Friday, March 17, 2006

A New Perversity

I am only thinking, mind you, about going outside. I haven't actually decided to do it, but it is a possible consequence of my facing in the general direction of the back door while lifting one foot off the floor. Movement pounds around me like a herd of stampeded buffalo. I see the flash of a gray comet tail and hear something that sounds kind of like this, "m-m-y-w-t-t-t!"

Dazed from the blast, I recover to see what wonder, looking toward that which in time past masqueraded as an ordinary door. But I can see now that in reality it is the steel-cold bars of maximum security, which are at the moment suffering violence at the paws of feline desperation . Minnie the Unfortunate is attempting to scratch and claw her way into freedom.

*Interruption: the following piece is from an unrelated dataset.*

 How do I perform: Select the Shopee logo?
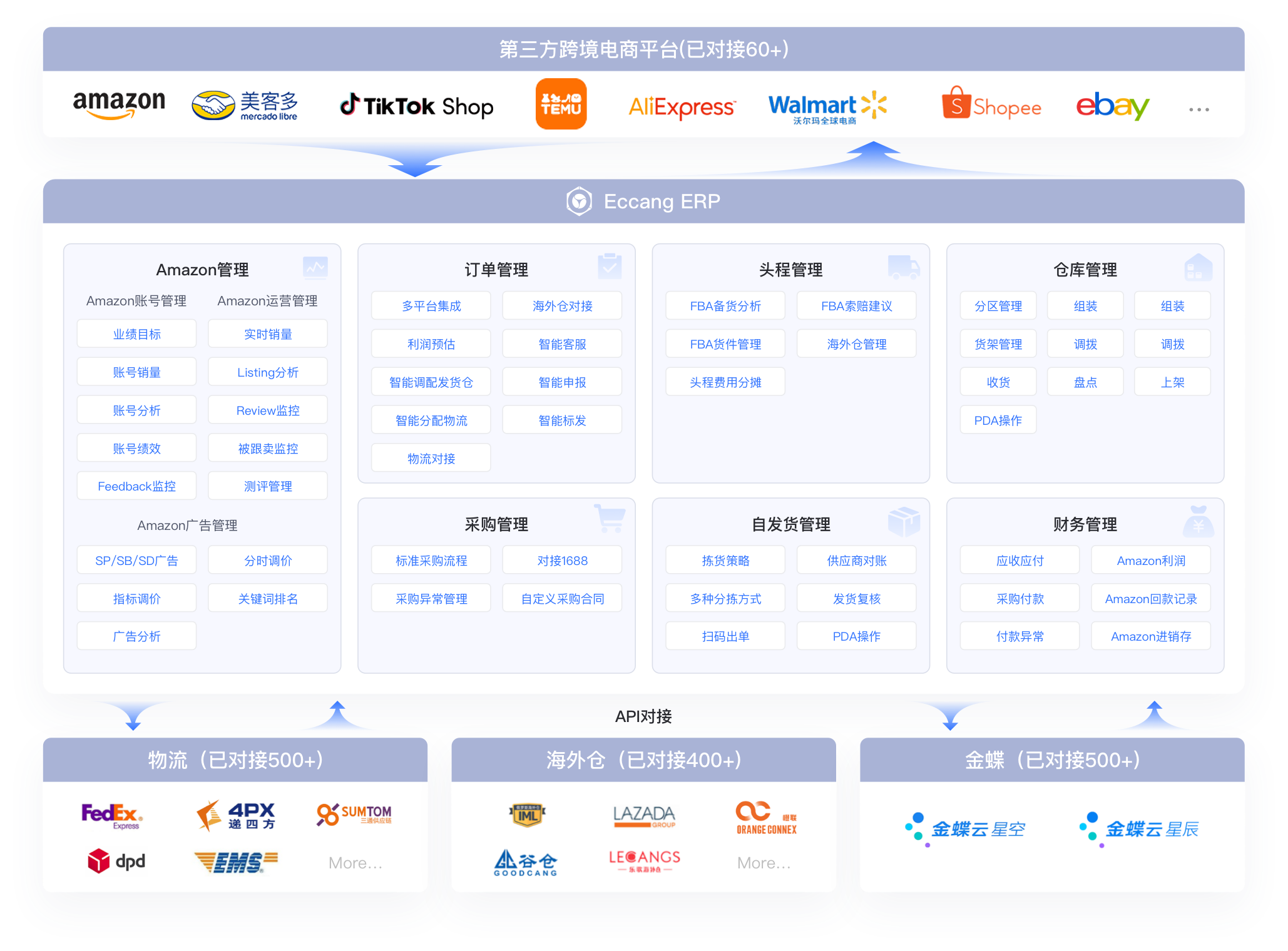click(992, 106)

But then, but then. . . just as soon as her angel of mercy appears (that's me) to throw wide the gates of iron, caterwaul reverses direction, tail to door. She searches me with large and dreadful eyes; I understand I am nefarious mother consigning tragic child to orphandom and a howling blizzard - sans coat, sans hat, sans food.

But before I can say "perverse Minnie," off my pretty scrambles, fast as her fat little body can ripple (which is pretty darn fast). To dark catacombs she hies it- if only to survive but a few hours more - in the warmth and security of the only home she has ever known.